Kapral Charles Graner, uznany za prowodyra grupy żołnierzy USA znęcających się nad Irakijczykami w więzieniu Abu Ghraib pod Bagdadem, został w sobotę zwolniony z więzienia, w którym odsiadywał karę 10 lat pozbawienia wolności. 42-letni Graner odsiedział ponad 6,5 roku z orzeczonej kary.

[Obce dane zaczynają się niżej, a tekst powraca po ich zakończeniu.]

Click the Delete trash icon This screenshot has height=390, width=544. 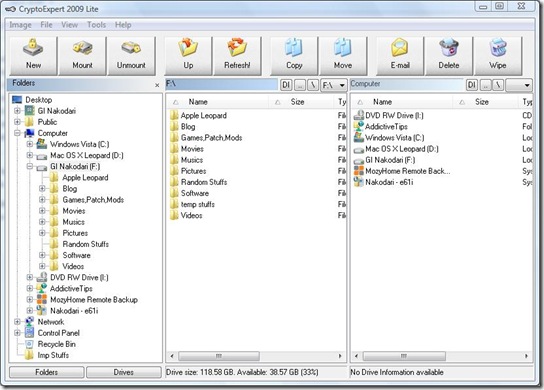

Rzeczniczka amerykańskiego wojska Rebecca Steed powiedziała, że Graner, zwolniony z więzienia w Fort Leavenworth w stanie Kansas, będzie do 25 grudnia 2014 roku pod nadzorem kuratora sądowego.
Sadyści w armii
Granera skazano za układanie więźniów w stosach oraz rozkazywanie im, żeby się masturbowali, podczas gdy żołnierze robili im zdjęcia. W sądzie żołnierz utrzymywał, że działania te były częścią planu opracowanego przez oficerów wywiadu wojskowego, mającego na celu zmiękczenie więźniów przed przesłuchaniem.
Podczas służby w Abu Ghraib Graner spłodził syna z byłą szeregową Lyndie England, która również znęcała się nad więźniami, za co dostała trzyletni wyrok więzienia.
Już po wyroku Graner ożenił się z byłą specjalistką ze swojej jednostki Megan Ambuhl, którą zwolniono z wojska za zaniechanie obowiązku - nie podjęła próby zapobieżenia znęcaniu się nad więźniami lub złożenia o tym raportu.
Poza Granerem kary więzienia otrzymało siedmiu niższych rangą strażników z Abu Ghraib.